Thanks Kanwal.

Here is the Auth profile I am using for this. ive masqueraded the VLAN ID.  Does this look right?

I then reference this profile in my WLAN-ACCESS access policy. Also attached.

I do have two other access policies, defined... one for machine authentication and one for regular user (non-admin) authentication.  This dynamic vlan policy is the second in the list (see attached).  Could this order be a factor?

Hi John,

Looks good.

Policy Elements >Authorization and Permissions  > Network Access >Authorization Profiles >     Create, under common tasks tab ensure that you have vlan value set.

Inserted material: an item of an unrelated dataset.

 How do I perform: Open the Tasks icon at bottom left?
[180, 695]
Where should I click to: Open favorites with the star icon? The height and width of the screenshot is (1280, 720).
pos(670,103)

Also, order of policies does matter and ACS would stop parsing further after first match.

To see if your user is hitting the correct policy or not, go to Monitoring and Reports, launch monitoring and reports viewer and look at Radius Authentication report. You can also filter on username, NAD IP etc. Over there once you click on details, you would see step by step how rules are processed and which rule user is being matched against, which profile user has been assigned etc. That should tell you if user is matching the correct policy or not.

Regards,

Kanwal

Note: Please mark answers if they are helpful.

Thanks Kanwal,

I have verified the test users are hitting the correct policies by referring to the AAA Authentication reports.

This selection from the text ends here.